West Texas Intermediate oil for February delivery fell 21 cents to $90.66 a barrel at 12:51 p.m. on the New York Mercantile Exchange. Prices have gained 2.3 percent this week.
Oil traded at $91.24 a barrel before the release of the report at 11 a.m. in Washington, two days later than usual because of the Christmas holiday. Trading volume for WTI futures contracts was down 49 percent from the 100-day average.
Brent oil for February settlement slid 61 cents, or 0.6 percent, to $110.19 a barrel on the London-based ICE Futures Europe exchange. The number of contracts trading was 45 percent lower than the 100-day average. The European benchmark crude was at a premium of $19.60 to WTI.
WTI has declined 8.3 percent in 2012 as a U.S. shale boom deepened the glut at Cushing, Oklahoma, America’s biggest storage hub. That has left it at an average $17.47 below Brent this year, compared with a premium of about 95 cents in the 10 years through 2010. Brent, the benchmark grade for more than half the world’s crude, has risen 2.6 percent this year.
“The oil market is having a knee-jerk reaction to the report,” said Carl Larry, president of Oil Outlooks & Opinions LLC in New York.
Gasoline inventories jumped 3.78 million barrels last week to the highest level since March 23, the Energy Department said. Stockpiles were forecast to increase 850,000 barrels, according to the median of 10 analyst estimates in a Bloomberg survey.
Total petroleum consumption in the U.S. fell 5.5 percent last week to 18.9 million barrels a day, the biggest drop since Aug. 17, the report showed.
“The bigger issue is the consumption side,” O’Grady said. “It’s a reflection of concerns about the economy and the fiscal cliff is probably having an effect on it.”
Distillate supplies, which include heating oil and diesel, gained 2.42 million barrels to 119.4 million. Stockpiles were estimated to drop 850,000 barrels from the prior week.
Inventories of crude oil slipped 586,000 barrels to 371.1 million, the department said. Supplies were forecast to decrease 1.75 million barrels. Stockpiles at Cushing, Oklahoma, the delivery point for New York futures, increased 4.7 percent to a record 49.2 million barrels.
“The Cushing inventory level is very negative,” Larry said. “The fiscal cliff is the 800-pound gorilla in the room.
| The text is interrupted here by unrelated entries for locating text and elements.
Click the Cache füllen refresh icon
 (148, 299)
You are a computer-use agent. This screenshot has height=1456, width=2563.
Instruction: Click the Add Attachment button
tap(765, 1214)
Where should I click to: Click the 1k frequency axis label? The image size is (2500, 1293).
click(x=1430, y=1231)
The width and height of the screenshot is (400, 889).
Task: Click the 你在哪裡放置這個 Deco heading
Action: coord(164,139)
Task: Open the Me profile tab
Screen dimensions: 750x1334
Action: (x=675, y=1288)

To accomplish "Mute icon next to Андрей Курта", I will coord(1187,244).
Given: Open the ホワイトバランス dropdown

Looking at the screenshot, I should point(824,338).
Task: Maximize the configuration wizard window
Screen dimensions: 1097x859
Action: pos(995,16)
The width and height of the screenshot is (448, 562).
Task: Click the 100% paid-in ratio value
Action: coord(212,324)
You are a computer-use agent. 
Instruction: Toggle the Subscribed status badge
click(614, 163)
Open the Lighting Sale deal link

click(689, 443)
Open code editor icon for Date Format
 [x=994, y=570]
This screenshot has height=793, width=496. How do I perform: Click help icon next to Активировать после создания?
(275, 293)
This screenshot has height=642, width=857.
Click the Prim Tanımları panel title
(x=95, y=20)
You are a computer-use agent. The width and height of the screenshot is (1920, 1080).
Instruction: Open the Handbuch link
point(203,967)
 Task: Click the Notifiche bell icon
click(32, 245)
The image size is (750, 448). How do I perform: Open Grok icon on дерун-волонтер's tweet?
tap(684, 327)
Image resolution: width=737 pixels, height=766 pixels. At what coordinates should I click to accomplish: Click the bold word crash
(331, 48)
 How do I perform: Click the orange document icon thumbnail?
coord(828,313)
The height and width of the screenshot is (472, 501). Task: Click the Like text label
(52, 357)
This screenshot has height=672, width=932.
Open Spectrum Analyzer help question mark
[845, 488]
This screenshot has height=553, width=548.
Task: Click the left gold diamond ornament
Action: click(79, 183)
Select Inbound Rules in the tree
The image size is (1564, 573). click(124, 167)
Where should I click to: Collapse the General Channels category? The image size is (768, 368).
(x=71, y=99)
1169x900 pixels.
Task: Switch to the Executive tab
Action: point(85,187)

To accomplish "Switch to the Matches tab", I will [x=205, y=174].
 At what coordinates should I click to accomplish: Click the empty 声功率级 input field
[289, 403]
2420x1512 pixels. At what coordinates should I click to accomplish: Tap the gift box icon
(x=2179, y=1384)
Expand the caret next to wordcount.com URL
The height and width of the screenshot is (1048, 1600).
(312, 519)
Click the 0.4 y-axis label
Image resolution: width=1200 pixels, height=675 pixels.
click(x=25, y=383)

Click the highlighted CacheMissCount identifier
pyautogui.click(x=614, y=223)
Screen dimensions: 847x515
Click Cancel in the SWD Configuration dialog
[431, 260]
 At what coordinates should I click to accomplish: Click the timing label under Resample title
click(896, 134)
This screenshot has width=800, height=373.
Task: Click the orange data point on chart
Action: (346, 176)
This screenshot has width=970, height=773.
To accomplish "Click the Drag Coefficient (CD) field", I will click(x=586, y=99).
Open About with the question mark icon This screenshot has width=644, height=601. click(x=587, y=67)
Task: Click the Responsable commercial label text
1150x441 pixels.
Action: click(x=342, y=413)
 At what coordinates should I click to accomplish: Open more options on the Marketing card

If we don’t get a resolution, we’ll have a weaker economy and weaker oil demand.”
Obama, who had been negotiating one-on-one with House Speaker John Boehner, will meet today with Republicans Boehner and Senate Minority Leader Mitch McConnell, as well as Senate Majority Leader Harry Reid and House Minority Leader Nancy Pelosi, both Democrats.
Obama plans to propose a scaled-back package, a Democratic aide with knowledge of the president’s plans said. The meeting is scheduled for 3 p.m. at the White House.
The U.S. is the world’s largest oil-consuming country, followed by China and Japan.
“If they don’t do something to reach a deal, oil futures are going to come off pretty strong,” said Tariq Zahir, a New York-based commodity fund manager at Tyche Capital Advisors.